--- Required tasks ---
1. Using the abecedarium post, answer each question:
(a) How many of the writer's children were given the writing assignment?
(b) In which part of the school year was the assignment given?
(c) How many words does the challenge described at the end involve?
2. Does each statement agree with the abecedarium post? Answer yes or no and quote the words that decide it.
(a) All three of the writer's children received the assignment.
(b) The granddaughter has the same senior English teacher her aunt had.
(c) The abecedariums had to be illustrated.

--- Reading text ---
►

Monday, April 28, 2014


Two of my three children, all of whom now are well-adjusted, productive adults, were given a writing assignment in the final grading period of their high school senior years. They were required to create illustrated abecedariums that were reflective of their individual personalities. When they each gave me their completed manuscripts, my initial thought was what unique and wonderful mementos of their childhoods; but as my granddaughter, who is a  senior graduating from the same high school and has the same senior English teacher as her aunt, was perusing the books, I realized what a great tool this assignment had been to encourage these young people  about to embark on their adult life paths to reflect on  their strengths and weaknesses, fears and courage, hopes and dreams.

Twenty-six words, from a to z, distilling the very essence of your personality.  It's a challenge, don't you think? Could you do it? Would you want to try?

◄

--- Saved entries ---
►

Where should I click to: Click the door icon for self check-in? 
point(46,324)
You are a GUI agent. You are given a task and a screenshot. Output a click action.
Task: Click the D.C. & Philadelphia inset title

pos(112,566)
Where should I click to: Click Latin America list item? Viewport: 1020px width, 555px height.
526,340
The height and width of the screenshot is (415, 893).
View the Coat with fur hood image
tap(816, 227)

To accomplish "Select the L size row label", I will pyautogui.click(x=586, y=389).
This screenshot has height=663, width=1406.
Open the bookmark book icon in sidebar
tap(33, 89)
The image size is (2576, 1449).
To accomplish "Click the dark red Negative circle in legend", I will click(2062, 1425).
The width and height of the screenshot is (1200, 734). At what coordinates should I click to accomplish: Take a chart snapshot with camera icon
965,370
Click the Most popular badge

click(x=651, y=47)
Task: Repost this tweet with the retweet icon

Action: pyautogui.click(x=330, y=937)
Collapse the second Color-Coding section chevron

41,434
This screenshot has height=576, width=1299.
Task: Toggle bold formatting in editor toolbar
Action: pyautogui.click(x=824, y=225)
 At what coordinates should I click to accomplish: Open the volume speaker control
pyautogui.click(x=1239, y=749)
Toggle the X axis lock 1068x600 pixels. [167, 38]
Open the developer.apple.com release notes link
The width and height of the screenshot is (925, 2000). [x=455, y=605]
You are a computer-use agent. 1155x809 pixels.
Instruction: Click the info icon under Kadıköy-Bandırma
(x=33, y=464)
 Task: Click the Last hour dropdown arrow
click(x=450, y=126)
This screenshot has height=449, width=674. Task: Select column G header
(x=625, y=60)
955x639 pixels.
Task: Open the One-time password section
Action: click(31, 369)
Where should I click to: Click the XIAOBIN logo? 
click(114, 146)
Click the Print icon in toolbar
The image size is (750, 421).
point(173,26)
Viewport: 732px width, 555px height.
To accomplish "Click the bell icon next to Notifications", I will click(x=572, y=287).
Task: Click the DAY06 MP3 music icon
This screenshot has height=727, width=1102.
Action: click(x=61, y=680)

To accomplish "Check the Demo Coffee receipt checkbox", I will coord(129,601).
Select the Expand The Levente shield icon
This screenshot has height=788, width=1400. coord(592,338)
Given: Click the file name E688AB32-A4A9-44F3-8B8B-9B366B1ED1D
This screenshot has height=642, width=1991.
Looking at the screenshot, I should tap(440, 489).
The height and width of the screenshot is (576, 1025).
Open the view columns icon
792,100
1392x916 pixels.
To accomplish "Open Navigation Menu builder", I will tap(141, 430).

◄

--- Response list ---
1.
(a) Two of the writer's three children.
(b) In the final grading period of their high school senior years.
(c) Twenty-six words, from a to z.

2.
(a) No: "Two of my three children, all of whom now are well-adjusted, productive adults, were given a writing assignment"
(b) Yes: "has the same senior English teacher as her aunt"
(c) Yes: "They were required to create illustrated abecedariums"